No Case Should Remain Unsolved finds truth in distorted memories
Murder she thought.
Memory is one of the mind's greatest mysteries. There's no consensus on how it works or what memories even are. I once read about how a memory could simply be a recollection of the last time you thought about that memory. It struck me as being a very sorrowful idea, and one that combines neatly with a personal belief: true death is when the last person who remembers you dies. Sure, someone can read your name on a gravestone, but it's that living memory which is truly you, and it's oddly terrifying to think it could be a fabrication. Even as I write this, though, I'm sure you can find a scientific paper which disagrees with the theory. It's like we all have a puzzle box trapped inside our heads but, since our minds are unique, every solution is different.
One thing is true though: unlike a computer, we can't simply switch out our brain when it's running out of space. Instead, it feels like our memories are crammed together, fighting for attention, until the weakest start to dissolve. Slivers might remain - a name without a face, a walk on the beach with a shadowy companion, a house lacking an address - but over time even those might begin to fade. Even if you try to hoard all those precious memories, there's a chance every recall in unknowingly erasing something important. It's this dance of memory loss and recall that the game No Case Should Remain Unsolved uses to craft its story.
A text-based detective game, No Case Should Remain Unsolved follows the retired Senior Inspector Jean Gyeong, who finds herself reexamining the disappearance of a girl named Seowan. Rather than investigating new evidence, though, Gyeong can only relive her memories of interviewing three suspects, Seowan's parents and the man who confessed to the kidnapping. Though the gameplay does heavily focus on reading the dialogue, there is a point-and-click element as you organise it by speaker and timeline. While time has broken these conversations down into mere fragments, within the pieces lie words which unlock lost sections of the interviews themselves. These recovered memories can have an odd tone though; some lack context, referring to events seemingly unconnected to the case, and others sound like they're being spoken by another person entirely. Slowly, it becomes clear the story of Seowan's disappearance reaches far beyond the initial three suspects.

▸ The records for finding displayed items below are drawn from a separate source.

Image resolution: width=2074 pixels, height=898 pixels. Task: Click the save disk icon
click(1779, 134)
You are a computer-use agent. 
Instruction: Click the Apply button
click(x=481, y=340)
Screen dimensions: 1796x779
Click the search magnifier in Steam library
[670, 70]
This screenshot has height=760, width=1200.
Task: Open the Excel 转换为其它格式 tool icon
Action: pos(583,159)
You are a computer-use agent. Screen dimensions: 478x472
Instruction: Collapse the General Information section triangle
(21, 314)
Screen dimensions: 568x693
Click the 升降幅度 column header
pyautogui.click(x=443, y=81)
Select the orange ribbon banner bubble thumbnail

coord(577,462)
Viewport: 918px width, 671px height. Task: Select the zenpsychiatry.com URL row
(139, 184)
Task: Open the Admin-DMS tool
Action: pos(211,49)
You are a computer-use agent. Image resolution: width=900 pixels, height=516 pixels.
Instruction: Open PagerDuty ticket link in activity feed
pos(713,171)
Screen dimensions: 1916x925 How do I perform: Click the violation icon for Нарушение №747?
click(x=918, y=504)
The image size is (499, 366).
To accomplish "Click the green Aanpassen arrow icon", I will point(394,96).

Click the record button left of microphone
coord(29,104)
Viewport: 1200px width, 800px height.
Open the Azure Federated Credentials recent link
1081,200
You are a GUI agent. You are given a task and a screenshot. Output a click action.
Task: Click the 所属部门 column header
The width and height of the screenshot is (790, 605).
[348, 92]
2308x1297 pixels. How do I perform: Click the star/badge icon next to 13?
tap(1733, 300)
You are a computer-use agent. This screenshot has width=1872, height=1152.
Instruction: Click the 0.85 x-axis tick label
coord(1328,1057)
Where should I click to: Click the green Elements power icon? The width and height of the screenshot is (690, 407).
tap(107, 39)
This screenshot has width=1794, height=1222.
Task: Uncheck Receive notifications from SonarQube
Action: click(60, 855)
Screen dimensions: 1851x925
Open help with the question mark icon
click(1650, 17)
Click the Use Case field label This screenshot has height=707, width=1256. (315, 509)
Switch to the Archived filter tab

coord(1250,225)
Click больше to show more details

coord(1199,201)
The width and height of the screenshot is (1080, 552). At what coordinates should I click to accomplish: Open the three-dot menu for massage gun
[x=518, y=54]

Gradually, as I play, my PC screen becomes a physical representation of Gyeong's distorted memories. Despite attempting to organise the threads, I still end up with a jumbled mass of dialogue beneath one character. I know they weren't the speaker, but there isn't anyone on Gyeong's mental evidence board who suits the words better. Instead I'm left hunting down the correct word to reveal the next line of questioning I wish to explore. It's an act that feels so similar to how our own memories are threaded together: a single object in one memory can have the power to send us spiralling down a path and, by the time we reach the end, we can't remember where we started. Epiphanies are possible, though. As if I haven't just spent an hour poring over text, events suddenly start to slot together. A new character comes to light and, using the time stamps, I start restoring Gyeong's memories piece by piece, until the game starts playing with my own memory.
Alongside rearranging the police interviews, you're tasked with finding specific pieces of information and figuring out dates. Sometimes I know exactly where to look, at others, however, I end up re-exploring my recollections of someone's memories. It's these careful reexaminations which help transform the 'Ah-ha!' puzzle solving moments into something far more personal. By merging the narrative with the puzzles so tightly, and putting you in a constant state of reliving Gyeong's investigation, No Case Should Remain Unsolved touches upon a fear many of us secretly share.
We've all forgotten something. We've all returned to an event in our minds over and over again. Yet we never know whether these glimmers of the past have been twisted into new forms. In No Case Should Remain Unsolved, you see how Gyeong's reignited memories have constructed a new truth, and it grants us the chance to do the impossible - attempt faithful restoration. How this rediscovered knowledge affects Gyeong is in your hands. All I'll say is the endings successfully capture the bittersweet sensation that embracing the past often brings and I'll remember both for a long time.